Capítulo 12 EL DESAFIO

Sonaron las trompetas. Kickaha se dirigió al lugar indicado por los jueces. Un sacerdote de cabeza afeitada y túnica larga lo bendijo; del otro lado del campo, un rabino decía algunas palabras al barón funem Laksfalk. El campeón Yiddish era un hombre corpulento, protegido por una armadura plateada y un yelmo cuya forma imitaba la cabeza de un pez; montaba un vigoroso caballo negro.

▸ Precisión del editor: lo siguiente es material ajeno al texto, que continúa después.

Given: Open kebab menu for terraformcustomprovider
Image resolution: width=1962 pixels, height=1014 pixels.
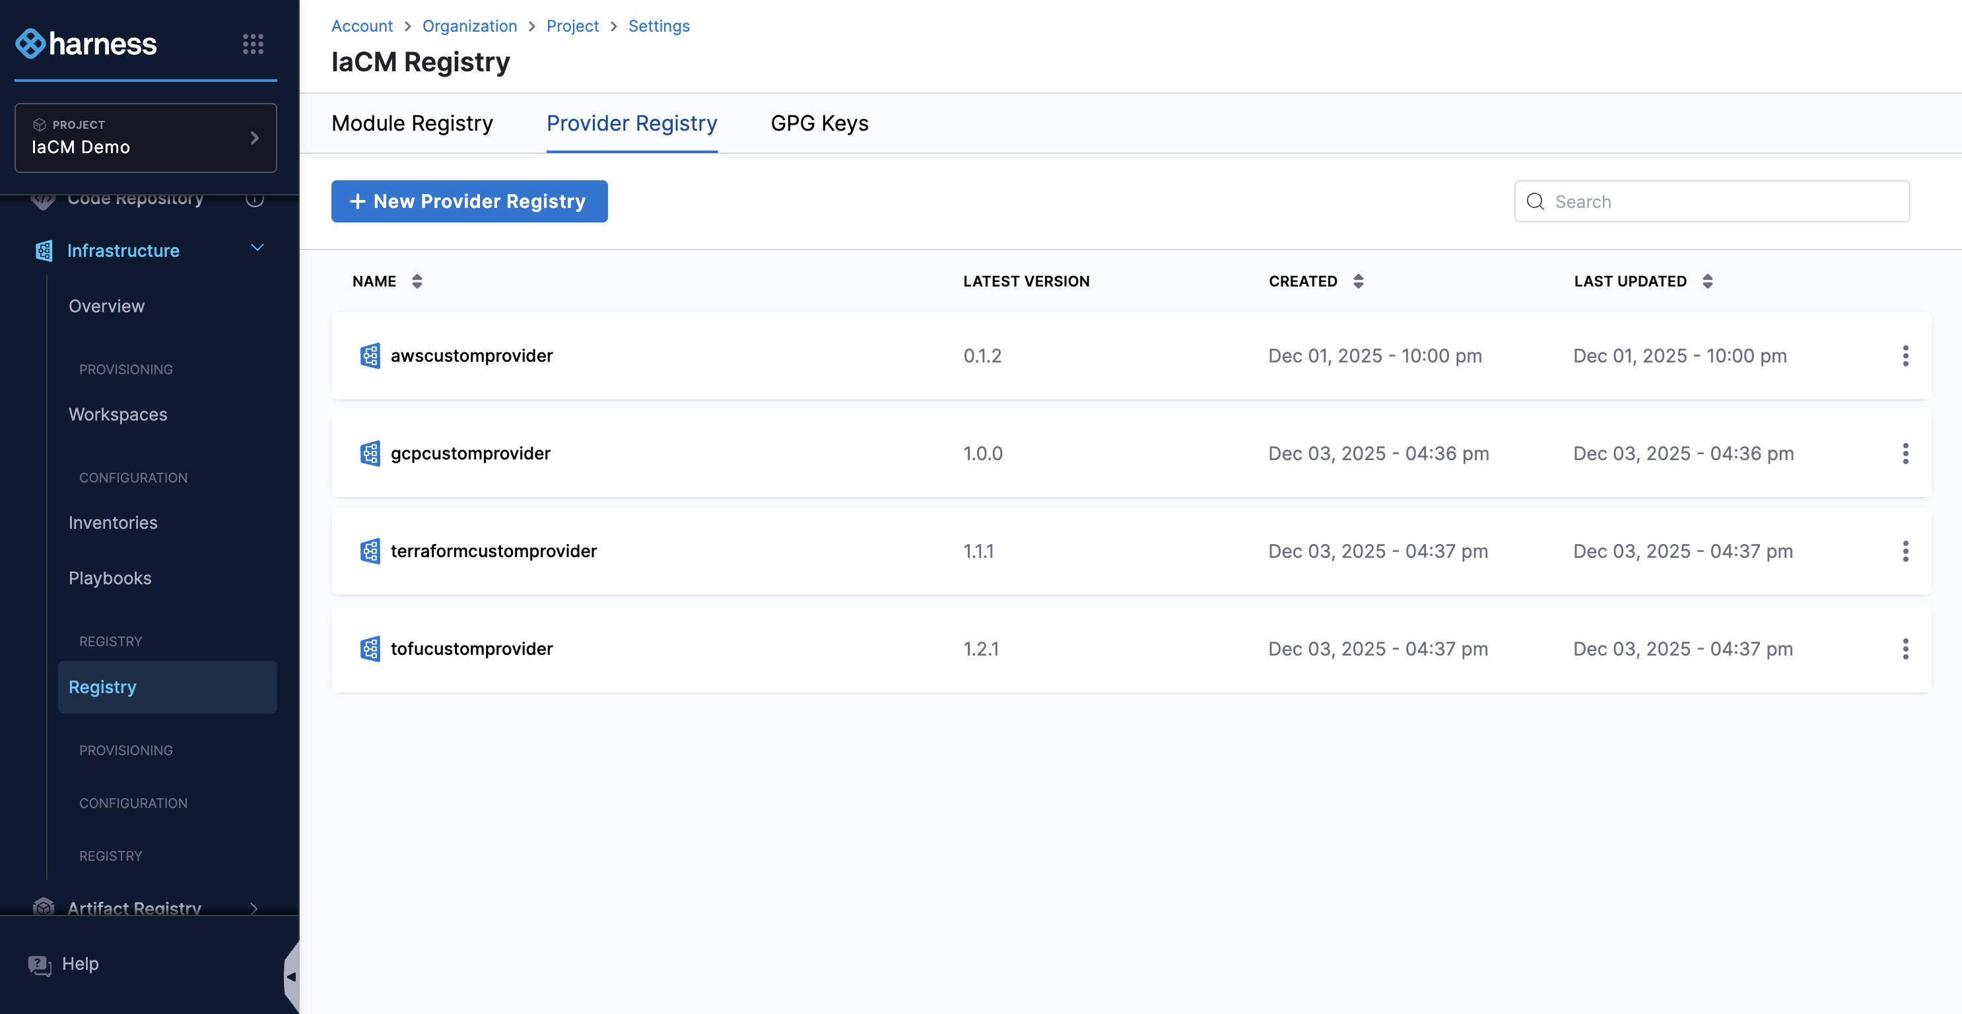Looking at the screenshot, I should click(1905, 551).
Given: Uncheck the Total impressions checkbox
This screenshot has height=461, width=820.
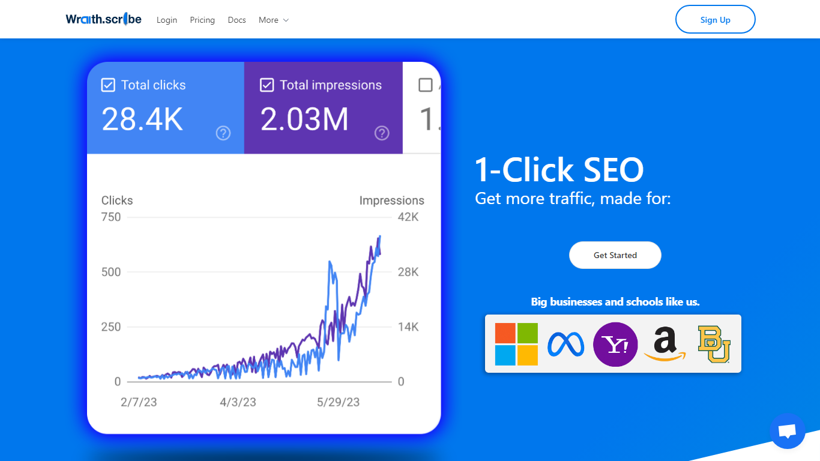Looking at the screenshot, I should pos(267,85).
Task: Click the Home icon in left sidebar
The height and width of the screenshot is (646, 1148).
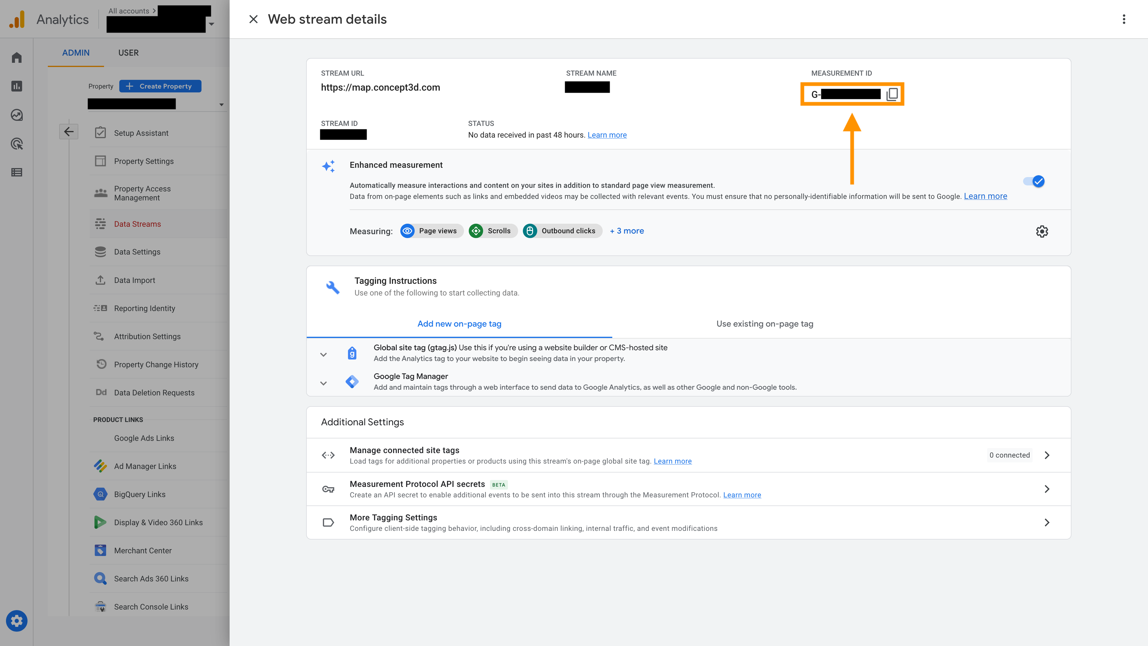Action: [x=16, y=58]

Las trompetas sonaron por segunda vez, y los dos contendientes bajaron las lanzas a modo de saludo. Kickaha sostuvo por un momento la lanza con la mano izquierda, para hacer con la derecha la señal de la cruz; solía hacerse un deber de observar las costumbres religiosas de quienes lo rodeaban.

Sonó un tercer trompetazo, largo y poderoso, seguido por el tronar de los cascos y los vítores de los espectadores. Los dos caballeros se encontraron exactamente en mitad del campo, y la lanza de cada uno golpeó el escudo del adversario precisamente en el centro. Ambos cayeron, con un estruendo que sobresaltó a los pájaros posados en los árboles vecinos, por enésima vez en ese día. Los caballos rodaron por tierra.

Los hombres de cada caballero corrieron al campo para levantar a sus jefes y para sacar a la rastra a los caballos, ambos con el cuello roto. Por un momento Wolff pensó que también los contrincantes estaban muertos, pues ninguno de los dos se movía. Sin embargo, Kickaha volvió en sí una vez que lo retiraron del campo. Sonrió débilmente, balbuceando:

— Deberías ver cómo quedó el otro.

— Está bien — respondió Wolff, tras echar una mirada al campamento contrario.

— Es lamentable. Tenía la esperanza de que no volviera a causarnos problemas. Ya me ha demorado demasiado.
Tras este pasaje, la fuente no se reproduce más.